### EXERCISE
Scan the listing below for "entspricht", then report every line that has it.

### DATA FOR THIS EXERCISE

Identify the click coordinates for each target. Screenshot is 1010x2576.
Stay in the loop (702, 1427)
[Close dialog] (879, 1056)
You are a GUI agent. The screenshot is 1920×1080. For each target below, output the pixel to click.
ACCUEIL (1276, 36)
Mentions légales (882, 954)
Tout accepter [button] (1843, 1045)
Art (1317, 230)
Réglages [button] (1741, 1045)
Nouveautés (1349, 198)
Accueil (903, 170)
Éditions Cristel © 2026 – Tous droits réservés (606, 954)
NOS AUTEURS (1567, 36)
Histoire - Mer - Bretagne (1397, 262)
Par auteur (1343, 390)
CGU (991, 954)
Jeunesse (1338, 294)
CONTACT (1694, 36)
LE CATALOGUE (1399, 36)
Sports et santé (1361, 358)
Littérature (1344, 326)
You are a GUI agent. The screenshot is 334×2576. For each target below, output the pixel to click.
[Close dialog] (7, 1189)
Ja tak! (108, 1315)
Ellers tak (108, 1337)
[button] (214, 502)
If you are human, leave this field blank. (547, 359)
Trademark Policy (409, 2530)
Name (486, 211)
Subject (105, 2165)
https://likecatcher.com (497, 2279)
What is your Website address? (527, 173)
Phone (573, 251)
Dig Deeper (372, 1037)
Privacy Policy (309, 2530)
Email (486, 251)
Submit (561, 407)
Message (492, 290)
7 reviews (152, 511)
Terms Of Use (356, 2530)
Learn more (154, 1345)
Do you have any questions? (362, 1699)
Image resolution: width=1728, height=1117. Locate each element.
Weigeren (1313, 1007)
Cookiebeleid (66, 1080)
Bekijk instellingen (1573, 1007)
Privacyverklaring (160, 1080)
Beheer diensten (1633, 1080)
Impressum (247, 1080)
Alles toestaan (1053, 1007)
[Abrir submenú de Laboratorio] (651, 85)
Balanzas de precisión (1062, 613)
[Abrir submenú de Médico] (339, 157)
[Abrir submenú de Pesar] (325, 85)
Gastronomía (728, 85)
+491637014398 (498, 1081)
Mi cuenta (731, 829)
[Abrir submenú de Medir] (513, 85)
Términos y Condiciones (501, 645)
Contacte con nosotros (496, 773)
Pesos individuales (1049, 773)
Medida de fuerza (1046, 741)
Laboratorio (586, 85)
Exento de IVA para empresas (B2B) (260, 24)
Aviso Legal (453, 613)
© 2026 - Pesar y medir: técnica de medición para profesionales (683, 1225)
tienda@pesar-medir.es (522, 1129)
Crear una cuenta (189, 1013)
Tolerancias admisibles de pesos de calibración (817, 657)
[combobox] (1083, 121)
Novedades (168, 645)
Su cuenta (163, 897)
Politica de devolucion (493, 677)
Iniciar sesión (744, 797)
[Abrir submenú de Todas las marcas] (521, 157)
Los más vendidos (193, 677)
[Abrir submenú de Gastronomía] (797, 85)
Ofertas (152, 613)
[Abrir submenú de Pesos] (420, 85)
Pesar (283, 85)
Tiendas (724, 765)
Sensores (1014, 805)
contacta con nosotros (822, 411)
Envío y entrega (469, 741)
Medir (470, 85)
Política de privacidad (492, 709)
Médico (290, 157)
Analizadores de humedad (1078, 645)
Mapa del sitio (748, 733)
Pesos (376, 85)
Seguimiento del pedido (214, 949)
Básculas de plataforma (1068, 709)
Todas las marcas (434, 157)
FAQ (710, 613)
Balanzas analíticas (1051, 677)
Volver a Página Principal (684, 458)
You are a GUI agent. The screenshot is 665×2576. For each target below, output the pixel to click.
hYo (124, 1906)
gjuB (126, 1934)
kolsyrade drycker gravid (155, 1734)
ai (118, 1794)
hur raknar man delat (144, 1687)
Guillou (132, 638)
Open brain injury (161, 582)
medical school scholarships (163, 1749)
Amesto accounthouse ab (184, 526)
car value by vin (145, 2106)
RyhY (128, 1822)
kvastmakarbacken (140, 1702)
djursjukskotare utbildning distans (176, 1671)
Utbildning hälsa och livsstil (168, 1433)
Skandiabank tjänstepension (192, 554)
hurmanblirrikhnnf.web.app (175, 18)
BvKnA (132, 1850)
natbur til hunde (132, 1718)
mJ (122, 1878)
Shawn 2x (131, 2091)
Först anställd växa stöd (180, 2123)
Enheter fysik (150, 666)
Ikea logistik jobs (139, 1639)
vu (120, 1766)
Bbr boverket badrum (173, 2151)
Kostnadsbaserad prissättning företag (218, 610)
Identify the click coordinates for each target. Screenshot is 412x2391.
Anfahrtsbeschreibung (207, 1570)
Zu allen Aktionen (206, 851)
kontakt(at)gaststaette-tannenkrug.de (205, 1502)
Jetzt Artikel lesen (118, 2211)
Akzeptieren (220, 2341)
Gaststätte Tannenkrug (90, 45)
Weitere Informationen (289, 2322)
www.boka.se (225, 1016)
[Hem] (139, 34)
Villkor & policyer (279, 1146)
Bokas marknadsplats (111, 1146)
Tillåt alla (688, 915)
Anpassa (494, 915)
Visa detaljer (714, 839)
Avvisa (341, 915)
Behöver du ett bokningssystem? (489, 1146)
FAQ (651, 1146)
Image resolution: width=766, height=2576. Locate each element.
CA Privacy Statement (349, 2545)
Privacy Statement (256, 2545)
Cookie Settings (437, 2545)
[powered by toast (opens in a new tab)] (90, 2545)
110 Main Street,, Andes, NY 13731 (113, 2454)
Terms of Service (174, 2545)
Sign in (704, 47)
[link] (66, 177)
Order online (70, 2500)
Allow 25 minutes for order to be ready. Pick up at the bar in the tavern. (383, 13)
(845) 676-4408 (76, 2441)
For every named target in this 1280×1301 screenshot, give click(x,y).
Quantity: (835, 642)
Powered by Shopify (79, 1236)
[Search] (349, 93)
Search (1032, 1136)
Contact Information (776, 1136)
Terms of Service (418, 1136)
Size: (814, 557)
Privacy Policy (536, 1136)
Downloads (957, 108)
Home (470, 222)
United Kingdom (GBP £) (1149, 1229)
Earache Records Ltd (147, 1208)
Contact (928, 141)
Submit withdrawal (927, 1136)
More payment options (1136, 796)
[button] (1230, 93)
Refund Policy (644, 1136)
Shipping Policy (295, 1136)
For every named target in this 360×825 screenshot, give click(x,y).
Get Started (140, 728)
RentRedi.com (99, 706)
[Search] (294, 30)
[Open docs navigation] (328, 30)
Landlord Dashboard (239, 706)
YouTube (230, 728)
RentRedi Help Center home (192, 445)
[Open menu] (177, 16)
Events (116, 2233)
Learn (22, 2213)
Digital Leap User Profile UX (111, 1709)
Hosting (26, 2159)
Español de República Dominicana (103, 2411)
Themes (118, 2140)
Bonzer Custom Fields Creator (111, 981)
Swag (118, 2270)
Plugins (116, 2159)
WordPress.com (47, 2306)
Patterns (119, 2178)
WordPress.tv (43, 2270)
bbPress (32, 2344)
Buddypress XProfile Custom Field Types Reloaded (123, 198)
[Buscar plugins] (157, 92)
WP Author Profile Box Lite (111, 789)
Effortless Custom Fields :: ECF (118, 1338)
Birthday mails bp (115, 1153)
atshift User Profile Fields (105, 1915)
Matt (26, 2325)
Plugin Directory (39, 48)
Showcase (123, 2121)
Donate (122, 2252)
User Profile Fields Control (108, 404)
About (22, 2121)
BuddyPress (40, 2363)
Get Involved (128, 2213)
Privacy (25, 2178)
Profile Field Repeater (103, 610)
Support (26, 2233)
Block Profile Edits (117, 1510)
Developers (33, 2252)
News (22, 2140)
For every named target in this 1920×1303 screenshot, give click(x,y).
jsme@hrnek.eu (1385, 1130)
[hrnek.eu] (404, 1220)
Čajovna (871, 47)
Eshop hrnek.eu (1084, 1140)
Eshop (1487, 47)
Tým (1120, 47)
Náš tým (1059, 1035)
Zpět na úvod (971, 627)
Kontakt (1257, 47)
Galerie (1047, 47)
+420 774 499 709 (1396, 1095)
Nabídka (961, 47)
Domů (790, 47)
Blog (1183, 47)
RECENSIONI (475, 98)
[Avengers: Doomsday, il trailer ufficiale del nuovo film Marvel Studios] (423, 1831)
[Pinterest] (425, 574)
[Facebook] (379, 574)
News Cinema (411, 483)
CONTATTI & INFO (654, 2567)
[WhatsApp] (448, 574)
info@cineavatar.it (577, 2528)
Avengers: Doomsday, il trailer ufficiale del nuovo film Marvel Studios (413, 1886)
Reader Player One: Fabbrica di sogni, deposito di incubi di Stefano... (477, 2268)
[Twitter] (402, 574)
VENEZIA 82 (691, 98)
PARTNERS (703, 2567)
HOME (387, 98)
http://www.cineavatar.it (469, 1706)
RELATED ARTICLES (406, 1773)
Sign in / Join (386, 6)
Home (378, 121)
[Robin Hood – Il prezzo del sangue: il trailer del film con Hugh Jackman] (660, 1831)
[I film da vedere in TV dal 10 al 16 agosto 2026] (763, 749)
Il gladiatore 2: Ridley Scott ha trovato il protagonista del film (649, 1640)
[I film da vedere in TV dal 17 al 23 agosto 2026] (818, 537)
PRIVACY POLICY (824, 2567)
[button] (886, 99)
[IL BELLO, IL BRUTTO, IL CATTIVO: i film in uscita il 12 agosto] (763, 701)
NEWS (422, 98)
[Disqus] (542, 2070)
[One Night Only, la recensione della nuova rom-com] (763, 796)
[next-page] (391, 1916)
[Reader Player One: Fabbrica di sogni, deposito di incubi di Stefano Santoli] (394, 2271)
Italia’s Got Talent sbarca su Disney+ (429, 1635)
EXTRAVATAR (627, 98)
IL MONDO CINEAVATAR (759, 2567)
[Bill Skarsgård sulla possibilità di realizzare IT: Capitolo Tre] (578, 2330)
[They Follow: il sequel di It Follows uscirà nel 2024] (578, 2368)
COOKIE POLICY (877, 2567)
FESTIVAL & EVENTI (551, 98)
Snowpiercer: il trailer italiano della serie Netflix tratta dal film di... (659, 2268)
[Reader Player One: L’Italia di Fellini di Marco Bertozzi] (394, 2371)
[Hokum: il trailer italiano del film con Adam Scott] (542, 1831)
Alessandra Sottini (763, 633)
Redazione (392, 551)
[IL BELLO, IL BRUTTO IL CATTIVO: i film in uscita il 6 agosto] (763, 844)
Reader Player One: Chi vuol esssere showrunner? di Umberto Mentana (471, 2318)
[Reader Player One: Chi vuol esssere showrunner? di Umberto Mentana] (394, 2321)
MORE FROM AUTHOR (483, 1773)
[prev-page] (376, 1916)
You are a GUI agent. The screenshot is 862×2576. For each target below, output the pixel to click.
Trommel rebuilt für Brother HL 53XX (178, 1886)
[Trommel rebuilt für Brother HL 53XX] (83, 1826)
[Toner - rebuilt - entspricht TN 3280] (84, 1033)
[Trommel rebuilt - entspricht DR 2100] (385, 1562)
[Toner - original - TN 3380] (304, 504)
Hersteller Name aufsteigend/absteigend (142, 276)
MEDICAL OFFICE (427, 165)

### WRITTEN ANSWER
[Toner - rebuilt - entspricht TN 3280] (84, 1033)
[Trommel rebuilt - entspricht DR 2100] (385, 1562)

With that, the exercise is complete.